Extracted data entries ▸
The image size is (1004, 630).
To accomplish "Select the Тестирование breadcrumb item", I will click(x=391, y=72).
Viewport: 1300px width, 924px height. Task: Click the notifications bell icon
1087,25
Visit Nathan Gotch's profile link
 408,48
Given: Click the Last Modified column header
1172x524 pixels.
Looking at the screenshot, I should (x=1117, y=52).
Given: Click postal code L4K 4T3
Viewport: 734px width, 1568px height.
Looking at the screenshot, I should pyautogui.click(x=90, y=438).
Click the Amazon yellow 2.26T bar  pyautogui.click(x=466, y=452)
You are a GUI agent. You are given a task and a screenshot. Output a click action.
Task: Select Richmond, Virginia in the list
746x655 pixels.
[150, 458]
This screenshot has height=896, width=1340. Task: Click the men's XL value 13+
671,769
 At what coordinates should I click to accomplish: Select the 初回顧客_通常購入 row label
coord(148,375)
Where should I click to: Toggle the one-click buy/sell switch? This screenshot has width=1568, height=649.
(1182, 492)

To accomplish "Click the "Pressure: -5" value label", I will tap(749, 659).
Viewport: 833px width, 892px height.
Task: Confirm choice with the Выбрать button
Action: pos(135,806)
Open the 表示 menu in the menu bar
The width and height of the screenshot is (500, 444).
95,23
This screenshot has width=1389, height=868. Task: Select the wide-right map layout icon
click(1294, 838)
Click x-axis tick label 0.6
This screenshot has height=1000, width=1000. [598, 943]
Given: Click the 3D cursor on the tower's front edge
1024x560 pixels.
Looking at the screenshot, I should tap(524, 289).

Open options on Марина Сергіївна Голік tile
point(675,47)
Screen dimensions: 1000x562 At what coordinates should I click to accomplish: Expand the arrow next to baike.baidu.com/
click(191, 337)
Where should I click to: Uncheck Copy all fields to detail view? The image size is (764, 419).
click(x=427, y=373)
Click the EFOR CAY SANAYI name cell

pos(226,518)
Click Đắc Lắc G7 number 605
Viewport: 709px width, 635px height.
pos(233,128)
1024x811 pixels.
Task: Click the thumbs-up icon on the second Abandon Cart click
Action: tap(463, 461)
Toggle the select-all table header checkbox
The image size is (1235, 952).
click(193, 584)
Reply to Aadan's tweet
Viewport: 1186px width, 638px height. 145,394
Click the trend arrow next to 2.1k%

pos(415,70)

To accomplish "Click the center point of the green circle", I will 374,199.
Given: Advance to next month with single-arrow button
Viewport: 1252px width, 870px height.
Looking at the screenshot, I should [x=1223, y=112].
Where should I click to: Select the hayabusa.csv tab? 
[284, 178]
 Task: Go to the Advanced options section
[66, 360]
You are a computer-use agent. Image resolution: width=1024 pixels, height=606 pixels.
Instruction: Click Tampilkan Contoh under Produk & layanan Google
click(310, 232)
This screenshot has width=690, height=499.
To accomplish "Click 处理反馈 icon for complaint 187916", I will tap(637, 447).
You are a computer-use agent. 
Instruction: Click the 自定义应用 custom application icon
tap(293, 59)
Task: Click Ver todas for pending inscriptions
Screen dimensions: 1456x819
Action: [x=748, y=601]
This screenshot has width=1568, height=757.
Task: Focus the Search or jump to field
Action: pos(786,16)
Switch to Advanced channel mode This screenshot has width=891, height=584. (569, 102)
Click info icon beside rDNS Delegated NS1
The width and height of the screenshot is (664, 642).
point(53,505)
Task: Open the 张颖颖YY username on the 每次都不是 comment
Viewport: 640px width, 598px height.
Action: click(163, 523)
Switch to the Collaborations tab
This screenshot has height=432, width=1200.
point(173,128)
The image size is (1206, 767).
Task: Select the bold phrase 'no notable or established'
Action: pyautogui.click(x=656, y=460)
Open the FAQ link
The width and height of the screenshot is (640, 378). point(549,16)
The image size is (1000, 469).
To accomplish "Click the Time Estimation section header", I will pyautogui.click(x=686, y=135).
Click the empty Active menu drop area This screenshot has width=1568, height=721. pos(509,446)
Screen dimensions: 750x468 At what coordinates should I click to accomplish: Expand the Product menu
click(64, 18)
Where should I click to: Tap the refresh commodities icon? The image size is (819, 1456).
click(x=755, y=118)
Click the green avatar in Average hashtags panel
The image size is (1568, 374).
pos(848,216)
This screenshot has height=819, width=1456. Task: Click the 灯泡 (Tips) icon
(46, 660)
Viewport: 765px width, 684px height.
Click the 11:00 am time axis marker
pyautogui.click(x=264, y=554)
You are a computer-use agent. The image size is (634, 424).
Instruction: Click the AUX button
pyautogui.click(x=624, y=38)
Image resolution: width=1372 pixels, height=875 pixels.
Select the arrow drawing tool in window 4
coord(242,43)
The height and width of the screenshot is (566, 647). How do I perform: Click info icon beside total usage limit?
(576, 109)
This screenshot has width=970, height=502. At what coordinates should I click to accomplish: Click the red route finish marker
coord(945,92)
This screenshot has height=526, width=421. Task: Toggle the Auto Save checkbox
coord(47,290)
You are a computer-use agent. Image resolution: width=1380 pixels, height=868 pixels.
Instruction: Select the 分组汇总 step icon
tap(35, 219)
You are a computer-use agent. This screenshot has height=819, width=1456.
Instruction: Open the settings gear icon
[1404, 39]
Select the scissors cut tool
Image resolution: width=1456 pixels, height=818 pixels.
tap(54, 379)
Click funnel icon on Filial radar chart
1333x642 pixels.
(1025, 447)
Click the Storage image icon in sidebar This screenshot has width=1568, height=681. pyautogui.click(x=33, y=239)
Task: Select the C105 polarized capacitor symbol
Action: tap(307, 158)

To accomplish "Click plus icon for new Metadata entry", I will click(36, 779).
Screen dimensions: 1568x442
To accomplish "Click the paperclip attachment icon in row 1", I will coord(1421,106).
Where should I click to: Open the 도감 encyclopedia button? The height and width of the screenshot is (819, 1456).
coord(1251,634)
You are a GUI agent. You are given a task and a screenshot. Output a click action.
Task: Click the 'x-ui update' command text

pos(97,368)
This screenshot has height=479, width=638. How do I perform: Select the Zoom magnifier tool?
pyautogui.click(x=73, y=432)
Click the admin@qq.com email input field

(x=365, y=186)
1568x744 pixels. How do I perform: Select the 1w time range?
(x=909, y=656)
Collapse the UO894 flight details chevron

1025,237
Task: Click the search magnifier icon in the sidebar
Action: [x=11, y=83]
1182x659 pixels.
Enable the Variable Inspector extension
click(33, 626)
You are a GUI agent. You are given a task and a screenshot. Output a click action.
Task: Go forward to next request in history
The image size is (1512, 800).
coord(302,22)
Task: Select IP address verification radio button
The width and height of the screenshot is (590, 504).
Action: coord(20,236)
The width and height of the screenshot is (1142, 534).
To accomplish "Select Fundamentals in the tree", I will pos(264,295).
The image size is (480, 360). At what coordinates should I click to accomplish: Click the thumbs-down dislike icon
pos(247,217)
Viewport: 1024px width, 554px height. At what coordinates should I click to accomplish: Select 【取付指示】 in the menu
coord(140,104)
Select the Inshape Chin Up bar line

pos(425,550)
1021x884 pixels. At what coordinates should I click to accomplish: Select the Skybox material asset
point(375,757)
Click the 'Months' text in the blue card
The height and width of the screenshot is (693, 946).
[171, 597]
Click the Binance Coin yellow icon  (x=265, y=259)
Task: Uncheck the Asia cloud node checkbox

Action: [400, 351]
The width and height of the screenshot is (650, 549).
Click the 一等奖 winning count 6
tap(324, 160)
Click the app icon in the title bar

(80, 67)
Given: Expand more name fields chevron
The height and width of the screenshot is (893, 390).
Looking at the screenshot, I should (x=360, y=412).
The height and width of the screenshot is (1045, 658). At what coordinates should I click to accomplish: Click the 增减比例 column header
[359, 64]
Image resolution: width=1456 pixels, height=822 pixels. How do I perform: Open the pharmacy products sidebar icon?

What is being asked ▸
Could you copy the data above word for word, starting at the line that contains "You are a computer-use agent. This" and continuing through the line that contains "(x=909, y=656)", including both of those lines?

Task answer ▸
You are a computer-use agent. This screenshot has height=819, width=1456.
Instruction: Open the settings gear icon
[1404, 39]
Select the scissors cut tool
Image resolution: width=1456 pixels, height=818 pixels.
tap(54, 379)
Click funnel icon on Filial radar chart
1333x642 pixels.
(1025, 447)
Click the Storage image icon in sidebar This screenshot has width=1568, height=681. pyautogui.click(x=33, y=239)
Task: Select the C105 polarized capacitor symbol
Action: tap(307, 158)

To accomplish "Click plus icon for new Metadata entry", I will click(36, 779).
Screen dimensions: 1568x442
To accomplish "Click the paperclip attachment icon in row 1", I will coord(1421,106).
Where should I click to: Open the 도감 encyclopedia button? The height and width of the screenshot is (819, 1456).
coord(1251,634)
You are a GUI agent. You are given a task and a screenshot. Output a click action.
Task: Click the 'x-ui update' command text

pos(97,368)
This screenshot has height=479, width=638. How do I perform: Select the Zoom magnifier tool?
pyautogui.click(x=73, y=432)
Click the admin@qq.com email input field

(x=365, y=186)
1568x744 pixels. How do I perform: Select the 1w time range?
(x=909, y=656)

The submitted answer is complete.